In part one, we worked through building a front end for our blogging app using Tcl/Tk and some XHTML fundamentals. In this continuation, I'll use two parts Perl and a sprinkle of Bash to show you how to build the back end. At the end of this lesson, you'll be blogging like a champion and have several new tools at your disposal.
Perl isn't your grandmother's timid friend you met at her last birthday party.
Perl is sassy, powerful, and prefers things to be short, sweet, and to the
point. More accurately, Perl is the Practical Extraction and Report Language.
Larry Wall designed Perl in the mid 1980s when awk (type man awk for a description)

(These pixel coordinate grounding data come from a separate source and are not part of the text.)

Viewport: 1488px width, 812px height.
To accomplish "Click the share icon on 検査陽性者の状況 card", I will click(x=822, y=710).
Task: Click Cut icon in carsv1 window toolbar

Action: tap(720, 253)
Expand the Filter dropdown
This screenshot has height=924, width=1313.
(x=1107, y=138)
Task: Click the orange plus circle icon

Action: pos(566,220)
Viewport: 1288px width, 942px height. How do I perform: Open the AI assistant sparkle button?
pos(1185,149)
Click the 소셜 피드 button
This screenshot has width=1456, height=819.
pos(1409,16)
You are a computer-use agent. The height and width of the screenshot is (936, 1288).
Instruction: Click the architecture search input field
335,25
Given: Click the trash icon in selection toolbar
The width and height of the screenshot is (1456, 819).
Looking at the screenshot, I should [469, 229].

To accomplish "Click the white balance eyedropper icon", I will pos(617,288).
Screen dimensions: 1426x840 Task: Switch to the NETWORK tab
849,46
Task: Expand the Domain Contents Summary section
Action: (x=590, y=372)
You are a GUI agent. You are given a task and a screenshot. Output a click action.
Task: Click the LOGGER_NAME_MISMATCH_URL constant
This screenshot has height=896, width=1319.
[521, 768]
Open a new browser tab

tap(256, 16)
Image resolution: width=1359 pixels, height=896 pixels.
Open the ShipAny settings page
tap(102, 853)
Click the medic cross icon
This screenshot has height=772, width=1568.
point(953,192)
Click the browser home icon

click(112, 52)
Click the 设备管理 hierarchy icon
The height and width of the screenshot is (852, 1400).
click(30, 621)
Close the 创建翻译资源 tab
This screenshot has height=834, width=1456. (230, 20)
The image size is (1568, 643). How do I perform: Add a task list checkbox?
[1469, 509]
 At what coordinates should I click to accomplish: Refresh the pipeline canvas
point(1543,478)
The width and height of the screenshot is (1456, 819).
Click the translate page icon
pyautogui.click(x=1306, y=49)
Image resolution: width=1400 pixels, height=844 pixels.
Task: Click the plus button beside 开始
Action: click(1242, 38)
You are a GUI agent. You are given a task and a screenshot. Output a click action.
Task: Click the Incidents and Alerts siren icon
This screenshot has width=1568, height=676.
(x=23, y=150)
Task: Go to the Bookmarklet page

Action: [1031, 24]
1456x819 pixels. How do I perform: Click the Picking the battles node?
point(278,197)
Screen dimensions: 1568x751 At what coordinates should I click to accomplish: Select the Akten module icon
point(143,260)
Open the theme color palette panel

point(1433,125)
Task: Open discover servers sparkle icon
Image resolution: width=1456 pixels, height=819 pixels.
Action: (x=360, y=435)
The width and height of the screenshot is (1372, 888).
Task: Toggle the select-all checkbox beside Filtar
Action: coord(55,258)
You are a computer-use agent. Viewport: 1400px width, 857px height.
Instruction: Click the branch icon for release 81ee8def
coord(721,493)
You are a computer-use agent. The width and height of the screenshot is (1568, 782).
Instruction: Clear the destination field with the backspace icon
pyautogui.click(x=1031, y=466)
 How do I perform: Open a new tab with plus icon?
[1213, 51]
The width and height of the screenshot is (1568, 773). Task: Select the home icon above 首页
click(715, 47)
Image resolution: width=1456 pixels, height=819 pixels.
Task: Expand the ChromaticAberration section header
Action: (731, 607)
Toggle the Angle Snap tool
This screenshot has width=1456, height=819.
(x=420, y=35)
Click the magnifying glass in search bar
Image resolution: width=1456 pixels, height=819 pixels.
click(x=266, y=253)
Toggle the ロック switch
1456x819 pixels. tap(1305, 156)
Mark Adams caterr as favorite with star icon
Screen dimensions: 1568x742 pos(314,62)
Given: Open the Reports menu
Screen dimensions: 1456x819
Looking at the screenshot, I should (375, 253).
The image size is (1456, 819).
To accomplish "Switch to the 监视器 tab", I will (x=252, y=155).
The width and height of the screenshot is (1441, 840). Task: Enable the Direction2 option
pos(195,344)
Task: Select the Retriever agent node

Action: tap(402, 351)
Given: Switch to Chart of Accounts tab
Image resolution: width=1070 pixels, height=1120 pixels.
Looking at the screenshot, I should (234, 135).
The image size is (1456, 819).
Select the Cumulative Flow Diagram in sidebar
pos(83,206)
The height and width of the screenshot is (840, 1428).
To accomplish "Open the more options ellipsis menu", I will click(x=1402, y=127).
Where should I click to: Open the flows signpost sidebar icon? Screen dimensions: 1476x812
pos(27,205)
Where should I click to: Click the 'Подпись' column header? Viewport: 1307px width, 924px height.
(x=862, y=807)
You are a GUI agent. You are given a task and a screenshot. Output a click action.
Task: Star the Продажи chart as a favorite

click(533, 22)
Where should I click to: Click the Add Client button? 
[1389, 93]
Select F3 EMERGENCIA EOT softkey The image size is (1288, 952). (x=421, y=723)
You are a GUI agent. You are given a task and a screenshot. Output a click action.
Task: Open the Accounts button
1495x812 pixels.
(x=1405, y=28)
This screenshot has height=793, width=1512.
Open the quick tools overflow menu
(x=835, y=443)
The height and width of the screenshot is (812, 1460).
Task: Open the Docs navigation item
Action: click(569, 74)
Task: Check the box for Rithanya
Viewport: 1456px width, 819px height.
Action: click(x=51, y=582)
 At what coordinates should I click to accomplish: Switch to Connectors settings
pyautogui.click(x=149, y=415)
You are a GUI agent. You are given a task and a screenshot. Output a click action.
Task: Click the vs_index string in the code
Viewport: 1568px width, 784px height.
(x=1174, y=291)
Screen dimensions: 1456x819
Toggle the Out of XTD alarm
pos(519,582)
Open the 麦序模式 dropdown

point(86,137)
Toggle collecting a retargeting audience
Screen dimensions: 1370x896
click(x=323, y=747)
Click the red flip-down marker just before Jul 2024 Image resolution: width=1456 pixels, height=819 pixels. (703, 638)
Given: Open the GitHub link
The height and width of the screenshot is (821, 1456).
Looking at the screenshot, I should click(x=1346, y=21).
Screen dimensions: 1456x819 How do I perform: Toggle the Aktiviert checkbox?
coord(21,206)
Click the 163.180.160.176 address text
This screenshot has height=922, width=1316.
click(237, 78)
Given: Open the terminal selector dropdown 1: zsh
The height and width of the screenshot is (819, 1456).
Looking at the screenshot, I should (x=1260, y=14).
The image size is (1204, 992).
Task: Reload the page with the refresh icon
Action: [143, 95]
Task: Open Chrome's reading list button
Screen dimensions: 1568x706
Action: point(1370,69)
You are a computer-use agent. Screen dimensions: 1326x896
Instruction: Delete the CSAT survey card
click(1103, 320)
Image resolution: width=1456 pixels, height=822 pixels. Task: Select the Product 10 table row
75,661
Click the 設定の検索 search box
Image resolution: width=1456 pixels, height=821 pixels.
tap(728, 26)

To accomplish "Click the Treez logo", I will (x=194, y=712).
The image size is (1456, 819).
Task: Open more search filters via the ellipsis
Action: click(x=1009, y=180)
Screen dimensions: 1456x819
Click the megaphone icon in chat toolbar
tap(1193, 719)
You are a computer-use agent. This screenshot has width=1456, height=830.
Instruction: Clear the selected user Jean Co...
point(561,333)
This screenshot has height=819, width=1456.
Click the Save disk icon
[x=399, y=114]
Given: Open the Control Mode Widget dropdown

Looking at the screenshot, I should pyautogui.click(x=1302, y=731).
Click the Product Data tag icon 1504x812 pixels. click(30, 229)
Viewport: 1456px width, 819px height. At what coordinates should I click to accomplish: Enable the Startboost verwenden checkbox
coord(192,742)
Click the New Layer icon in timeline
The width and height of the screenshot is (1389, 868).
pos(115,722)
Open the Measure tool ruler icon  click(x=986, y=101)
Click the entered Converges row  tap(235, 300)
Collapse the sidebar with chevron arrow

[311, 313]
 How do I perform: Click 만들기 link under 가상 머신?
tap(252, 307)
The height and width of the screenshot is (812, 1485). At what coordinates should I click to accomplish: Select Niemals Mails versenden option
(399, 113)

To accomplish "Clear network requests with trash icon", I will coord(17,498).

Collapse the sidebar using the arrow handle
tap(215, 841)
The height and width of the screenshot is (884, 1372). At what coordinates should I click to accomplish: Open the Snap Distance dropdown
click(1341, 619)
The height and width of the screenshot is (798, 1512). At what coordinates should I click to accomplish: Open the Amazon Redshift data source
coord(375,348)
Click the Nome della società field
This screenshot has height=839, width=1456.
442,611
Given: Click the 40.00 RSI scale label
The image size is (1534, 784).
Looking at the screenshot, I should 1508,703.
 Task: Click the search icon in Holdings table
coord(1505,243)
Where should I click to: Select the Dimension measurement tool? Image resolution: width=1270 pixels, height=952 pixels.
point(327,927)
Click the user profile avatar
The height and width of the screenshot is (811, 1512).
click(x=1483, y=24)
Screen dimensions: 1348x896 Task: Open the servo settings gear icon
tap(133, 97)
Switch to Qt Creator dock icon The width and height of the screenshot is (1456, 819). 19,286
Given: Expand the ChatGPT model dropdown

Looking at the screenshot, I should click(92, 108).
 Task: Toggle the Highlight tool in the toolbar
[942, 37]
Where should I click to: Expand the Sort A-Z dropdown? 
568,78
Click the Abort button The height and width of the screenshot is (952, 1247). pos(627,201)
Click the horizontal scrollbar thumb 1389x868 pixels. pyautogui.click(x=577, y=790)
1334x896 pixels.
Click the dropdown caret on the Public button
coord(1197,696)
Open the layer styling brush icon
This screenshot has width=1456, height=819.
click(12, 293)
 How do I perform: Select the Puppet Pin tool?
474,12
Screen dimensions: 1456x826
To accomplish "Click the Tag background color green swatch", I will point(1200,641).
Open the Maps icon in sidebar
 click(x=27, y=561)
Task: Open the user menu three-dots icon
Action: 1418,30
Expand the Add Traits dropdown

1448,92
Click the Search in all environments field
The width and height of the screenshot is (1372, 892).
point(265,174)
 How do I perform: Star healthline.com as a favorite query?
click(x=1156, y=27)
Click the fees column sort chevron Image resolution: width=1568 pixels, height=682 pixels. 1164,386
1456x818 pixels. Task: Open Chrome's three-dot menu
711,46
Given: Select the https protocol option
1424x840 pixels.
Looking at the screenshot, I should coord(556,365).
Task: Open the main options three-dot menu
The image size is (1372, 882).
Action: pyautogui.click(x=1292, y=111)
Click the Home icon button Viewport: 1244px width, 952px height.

became inadequate for a project he was working on at the time. You may not
have realized it, but you already have a plethora of Perl documentation at
your fingertips. In a terminal, type man perl for an overview of Perl or 'man
perlintro' for a nice introduction to programming in Perl. I won't summarize
an entire introduction to Perl here, but I will highlight some of the particulars
relevant to our discussion.
The canonical Hello World! program is a one liner in Perl. Notice
that the print statement takes an argument in double quotes (although single
quotes work too) and that statements end in a semicolon. The \n is the newline
character that tells Perl to break the line after displaying the string.
#!/usr/bin/perl
print "Hello World\n";
The first line is a special directive that tells the shell to execute the
program with Perl. In order for the file to be executable, however, permissions
must be set correctly. In your terminal, while in the same directory as helloWorld.pl,
type chmod u+x helloWorld.pl. The command chmod u+x changes the file permissions
to make it executable.
Type man chmod in the terminal for more info on file permissions. Depending
on your terminal settings, executable files may also appear red, which is a
helpful setting. To see markup for directory listings--a great convenience--type
ls -G whenever you want a directory listing. As with most any command in
the shell, a man ls command will give you more of the details.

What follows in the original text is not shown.